BEIRUTSTATEofMIND recently travelled with an aid convoy from the Turkish city of Gaziantep, across the Turkish-Syrian border to Aleppo to gain an insight into the difficulties charitable groups face in distributing aid in a conflict zone. Looking at issues such as the difficulties groups face communicating in an area with intermittent internet and mobile connections,passing from opposition to regime controlled areas and in ensuring aid is not stolen and sold on.
The article one of the BEIRUTSTATEofMIND team penned as a result of the experience additionally looks at how international aid is stymied by legislation dictating that host government's must give approval before international aid organizations are legally permitted to enter a country. It is linked below:
Sitting in a modest, third floor office in the Karagoz district of Gaziantep, Turkey, Yasser Mousa, 37, a lawyer and native from Azaz, Syria paces back and forth, mobile phone in hand, a look of concern on his face. As his conversation comes to a close, he puts down his phone and sighs.
“We cannot go today,” says Moussa in a gentle, high-pitched voice. “It is too dangerous.”

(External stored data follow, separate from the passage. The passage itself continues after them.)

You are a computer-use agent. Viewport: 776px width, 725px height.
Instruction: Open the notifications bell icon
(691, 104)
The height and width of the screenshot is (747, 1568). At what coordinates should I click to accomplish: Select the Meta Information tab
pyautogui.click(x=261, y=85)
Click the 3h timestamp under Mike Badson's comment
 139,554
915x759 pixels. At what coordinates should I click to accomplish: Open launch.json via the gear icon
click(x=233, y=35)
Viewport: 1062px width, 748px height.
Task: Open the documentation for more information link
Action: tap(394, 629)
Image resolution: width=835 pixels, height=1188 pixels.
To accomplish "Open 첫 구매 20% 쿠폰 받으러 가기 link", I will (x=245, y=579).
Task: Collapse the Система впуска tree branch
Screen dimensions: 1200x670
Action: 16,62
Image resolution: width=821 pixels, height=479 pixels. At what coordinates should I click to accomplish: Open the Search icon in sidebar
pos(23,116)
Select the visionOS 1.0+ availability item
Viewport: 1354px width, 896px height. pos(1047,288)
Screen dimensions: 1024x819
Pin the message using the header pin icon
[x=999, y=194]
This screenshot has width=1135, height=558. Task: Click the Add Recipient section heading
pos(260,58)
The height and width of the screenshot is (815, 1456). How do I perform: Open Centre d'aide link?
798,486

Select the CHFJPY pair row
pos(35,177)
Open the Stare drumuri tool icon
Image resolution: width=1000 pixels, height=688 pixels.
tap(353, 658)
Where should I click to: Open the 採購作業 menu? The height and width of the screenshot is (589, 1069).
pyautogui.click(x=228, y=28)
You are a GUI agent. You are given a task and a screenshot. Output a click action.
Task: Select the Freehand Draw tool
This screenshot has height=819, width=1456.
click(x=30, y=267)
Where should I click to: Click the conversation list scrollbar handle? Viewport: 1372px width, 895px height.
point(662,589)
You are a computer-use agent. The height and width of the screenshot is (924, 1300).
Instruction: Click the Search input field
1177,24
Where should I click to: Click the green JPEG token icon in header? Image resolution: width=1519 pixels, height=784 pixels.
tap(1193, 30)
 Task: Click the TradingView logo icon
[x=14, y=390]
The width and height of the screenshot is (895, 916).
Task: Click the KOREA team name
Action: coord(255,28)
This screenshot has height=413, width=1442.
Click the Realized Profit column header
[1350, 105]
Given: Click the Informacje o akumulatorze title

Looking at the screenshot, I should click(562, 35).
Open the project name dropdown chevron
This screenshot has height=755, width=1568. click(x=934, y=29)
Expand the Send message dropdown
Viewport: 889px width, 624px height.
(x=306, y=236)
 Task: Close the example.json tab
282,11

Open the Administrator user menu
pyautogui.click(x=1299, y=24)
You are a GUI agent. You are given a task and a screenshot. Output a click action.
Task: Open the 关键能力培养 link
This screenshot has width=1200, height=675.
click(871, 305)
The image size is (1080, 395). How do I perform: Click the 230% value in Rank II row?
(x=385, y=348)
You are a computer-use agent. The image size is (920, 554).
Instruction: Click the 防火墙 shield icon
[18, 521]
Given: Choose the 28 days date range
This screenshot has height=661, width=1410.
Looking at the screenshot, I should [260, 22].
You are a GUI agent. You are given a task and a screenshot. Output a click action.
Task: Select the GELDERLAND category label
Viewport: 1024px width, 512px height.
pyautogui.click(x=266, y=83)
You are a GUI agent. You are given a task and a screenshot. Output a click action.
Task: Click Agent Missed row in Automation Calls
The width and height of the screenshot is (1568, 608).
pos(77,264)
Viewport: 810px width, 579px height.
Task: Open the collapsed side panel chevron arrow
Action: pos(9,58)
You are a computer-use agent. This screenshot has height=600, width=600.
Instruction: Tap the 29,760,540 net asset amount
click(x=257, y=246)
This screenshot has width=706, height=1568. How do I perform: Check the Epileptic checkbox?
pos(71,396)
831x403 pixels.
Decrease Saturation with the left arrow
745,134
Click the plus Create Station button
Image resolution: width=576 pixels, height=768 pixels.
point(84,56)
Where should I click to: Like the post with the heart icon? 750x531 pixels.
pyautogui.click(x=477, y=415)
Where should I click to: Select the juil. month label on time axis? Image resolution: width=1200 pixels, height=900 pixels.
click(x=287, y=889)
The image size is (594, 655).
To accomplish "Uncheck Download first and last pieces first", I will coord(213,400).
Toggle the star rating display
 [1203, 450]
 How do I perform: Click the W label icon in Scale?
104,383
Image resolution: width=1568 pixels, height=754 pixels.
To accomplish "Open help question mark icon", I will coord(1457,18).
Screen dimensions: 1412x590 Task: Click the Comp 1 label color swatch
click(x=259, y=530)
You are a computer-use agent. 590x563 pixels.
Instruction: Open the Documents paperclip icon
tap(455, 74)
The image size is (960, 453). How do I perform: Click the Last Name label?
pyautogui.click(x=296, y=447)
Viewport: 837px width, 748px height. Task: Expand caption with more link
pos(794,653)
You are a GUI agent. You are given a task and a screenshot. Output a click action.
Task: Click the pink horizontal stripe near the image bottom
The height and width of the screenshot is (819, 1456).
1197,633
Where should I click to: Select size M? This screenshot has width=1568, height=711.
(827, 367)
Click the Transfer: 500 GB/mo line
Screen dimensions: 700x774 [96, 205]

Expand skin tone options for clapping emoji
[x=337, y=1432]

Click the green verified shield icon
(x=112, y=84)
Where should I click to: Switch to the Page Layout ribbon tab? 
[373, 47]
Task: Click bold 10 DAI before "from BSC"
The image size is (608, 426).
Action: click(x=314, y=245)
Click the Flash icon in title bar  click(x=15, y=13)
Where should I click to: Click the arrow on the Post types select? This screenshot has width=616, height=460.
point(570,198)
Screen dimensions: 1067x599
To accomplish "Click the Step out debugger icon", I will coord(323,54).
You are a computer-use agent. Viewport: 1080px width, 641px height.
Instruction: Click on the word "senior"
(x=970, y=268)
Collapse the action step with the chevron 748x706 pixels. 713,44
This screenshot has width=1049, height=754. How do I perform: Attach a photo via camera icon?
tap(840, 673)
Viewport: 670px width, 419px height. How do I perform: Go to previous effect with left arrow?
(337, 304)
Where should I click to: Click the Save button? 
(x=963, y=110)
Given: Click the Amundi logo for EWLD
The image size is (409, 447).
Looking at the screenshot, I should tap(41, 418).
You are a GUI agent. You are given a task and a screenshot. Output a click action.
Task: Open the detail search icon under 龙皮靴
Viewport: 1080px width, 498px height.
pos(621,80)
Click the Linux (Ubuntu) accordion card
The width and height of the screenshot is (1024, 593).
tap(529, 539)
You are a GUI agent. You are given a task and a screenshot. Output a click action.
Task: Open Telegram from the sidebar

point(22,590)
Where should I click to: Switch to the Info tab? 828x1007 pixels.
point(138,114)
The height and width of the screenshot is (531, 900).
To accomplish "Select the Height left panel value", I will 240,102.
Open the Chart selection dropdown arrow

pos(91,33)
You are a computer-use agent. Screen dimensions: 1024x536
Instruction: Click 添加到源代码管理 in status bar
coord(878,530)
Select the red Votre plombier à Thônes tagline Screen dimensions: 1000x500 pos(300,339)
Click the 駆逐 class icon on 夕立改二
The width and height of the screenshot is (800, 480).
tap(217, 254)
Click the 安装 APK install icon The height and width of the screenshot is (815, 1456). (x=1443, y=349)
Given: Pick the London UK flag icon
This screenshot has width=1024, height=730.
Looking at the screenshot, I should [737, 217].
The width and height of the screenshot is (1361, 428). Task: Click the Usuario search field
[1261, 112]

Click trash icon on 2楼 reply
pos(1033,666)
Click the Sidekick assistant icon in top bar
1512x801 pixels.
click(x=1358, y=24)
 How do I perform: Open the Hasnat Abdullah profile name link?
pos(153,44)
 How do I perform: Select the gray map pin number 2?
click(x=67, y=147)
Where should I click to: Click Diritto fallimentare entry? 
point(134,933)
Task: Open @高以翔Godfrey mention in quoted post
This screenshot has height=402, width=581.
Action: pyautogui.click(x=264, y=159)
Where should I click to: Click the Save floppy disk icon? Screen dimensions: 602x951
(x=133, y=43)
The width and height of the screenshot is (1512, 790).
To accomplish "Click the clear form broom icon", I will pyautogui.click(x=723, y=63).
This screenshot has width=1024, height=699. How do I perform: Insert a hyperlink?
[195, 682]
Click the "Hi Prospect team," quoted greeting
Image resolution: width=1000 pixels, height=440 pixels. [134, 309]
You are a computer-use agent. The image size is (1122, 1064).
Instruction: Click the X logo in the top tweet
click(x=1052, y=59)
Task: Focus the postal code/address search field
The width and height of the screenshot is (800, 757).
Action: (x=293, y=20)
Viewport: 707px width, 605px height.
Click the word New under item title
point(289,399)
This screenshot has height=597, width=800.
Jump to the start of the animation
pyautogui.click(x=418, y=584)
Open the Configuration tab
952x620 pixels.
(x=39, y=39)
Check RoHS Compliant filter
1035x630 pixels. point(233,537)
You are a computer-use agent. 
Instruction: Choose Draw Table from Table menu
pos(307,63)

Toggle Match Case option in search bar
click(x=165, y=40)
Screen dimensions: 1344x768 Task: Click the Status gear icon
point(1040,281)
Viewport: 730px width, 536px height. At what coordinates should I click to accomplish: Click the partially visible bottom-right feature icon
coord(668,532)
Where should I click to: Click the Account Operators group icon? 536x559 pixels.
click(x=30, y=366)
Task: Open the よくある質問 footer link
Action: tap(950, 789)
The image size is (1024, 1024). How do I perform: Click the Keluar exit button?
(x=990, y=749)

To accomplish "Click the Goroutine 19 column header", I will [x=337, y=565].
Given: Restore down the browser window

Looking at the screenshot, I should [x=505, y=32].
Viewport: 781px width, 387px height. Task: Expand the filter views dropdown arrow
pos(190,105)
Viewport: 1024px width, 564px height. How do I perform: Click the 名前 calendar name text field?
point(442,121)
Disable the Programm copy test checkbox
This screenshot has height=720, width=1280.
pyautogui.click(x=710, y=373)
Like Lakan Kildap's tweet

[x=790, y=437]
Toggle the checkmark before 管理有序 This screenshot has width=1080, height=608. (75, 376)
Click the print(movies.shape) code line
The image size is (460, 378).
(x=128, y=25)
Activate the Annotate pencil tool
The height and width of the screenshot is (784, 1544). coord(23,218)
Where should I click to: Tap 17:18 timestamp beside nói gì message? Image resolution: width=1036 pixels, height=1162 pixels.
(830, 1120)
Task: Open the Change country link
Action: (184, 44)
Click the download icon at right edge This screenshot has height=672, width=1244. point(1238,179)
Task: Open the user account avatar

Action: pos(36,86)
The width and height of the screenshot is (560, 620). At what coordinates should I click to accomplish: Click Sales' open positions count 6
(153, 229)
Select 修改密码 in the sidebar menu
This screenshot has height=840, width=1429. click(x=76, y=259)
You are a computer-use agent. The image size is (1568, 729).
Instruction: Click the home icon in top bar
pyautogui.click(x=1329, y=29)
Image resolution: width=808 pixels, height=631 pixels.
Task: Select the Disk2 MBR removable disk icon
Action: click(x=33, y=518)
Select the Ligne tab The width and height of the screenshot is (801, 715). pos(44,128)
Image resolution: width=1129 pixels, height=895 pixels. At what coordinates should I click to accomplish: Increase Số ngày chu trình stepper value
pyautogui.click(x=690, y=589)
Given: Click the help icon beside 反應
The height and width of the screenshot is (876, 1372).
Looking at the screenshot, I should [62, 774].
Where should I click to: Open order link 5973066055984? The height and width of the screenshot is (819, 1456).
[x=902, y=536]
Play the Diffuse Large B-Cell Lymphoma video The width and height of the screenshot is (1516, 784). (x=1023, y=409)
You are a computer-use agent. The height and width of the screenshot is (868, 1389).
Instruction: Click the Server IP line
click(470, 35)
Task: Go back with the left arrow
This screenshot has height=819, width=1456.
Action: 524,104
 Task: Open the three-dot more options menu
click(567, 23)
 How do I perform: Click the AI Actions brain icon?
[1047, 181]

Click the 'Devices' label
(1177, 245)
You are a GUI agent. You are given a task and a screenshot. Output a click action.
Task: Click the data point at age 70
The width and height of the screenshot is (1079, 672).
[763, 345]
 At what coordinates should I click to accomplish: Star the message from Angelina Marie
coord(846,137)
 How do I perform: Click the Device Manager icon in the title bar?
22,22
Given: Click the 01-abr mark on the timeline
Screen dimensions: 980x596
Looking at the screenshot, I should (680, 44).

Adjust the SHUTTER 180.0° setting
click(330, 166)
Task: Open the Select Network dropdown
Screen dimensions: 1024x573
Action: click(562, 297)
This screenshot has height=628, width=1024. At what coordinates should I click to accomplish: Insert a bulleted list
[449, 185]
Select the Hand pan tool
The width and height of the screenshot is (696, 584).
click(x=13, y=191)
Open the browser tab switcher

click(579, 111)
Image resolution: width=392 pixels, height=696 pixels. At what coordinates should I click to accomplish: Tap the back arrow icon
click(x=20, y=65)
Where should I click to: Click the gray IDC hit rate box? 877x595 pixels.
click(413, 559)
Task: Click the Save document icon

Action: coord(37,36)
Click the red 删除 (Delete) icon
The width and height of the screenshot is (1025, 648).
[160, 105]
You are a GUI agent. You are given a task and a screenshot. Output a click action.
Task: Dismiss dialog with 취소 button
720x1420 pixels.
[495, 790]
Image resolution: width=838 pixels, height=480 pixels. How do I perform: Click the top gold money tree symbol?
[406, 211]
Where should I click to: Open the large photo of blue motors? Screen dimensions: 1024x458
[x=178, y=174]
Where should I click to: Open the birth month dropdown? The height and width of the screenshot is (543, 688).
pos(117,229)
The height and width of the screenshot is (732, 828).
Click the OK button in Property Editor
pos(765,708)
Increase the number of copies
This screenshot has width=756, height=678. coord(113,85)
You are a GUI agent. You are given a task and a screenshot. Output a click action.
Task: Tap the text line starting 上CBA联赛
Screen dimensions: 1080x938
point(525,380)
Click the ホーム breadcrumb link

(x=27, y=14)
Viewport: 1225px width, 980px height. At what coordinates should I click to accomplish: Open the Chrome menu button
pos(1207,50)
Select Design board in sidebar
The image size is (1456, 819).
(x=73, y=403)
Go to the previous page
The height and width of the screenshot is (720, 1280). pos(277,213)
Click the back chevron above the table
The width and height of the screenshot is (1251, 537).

Mousa is director of The Syrian Youth Association for Relief a small charity that distributes basic aid items, including food, medicine, blankets, and clothing in the region around Aleppo, Syria. Operating from its base in Gaziantep across the border in Turkey, Mousa says that the organisation reaches around 25,000 families in the war-torn region. Today, the organisation’s latest aid mission has been postponed by unconfirmed reports that chemical weapons had been deployed in Aleppo.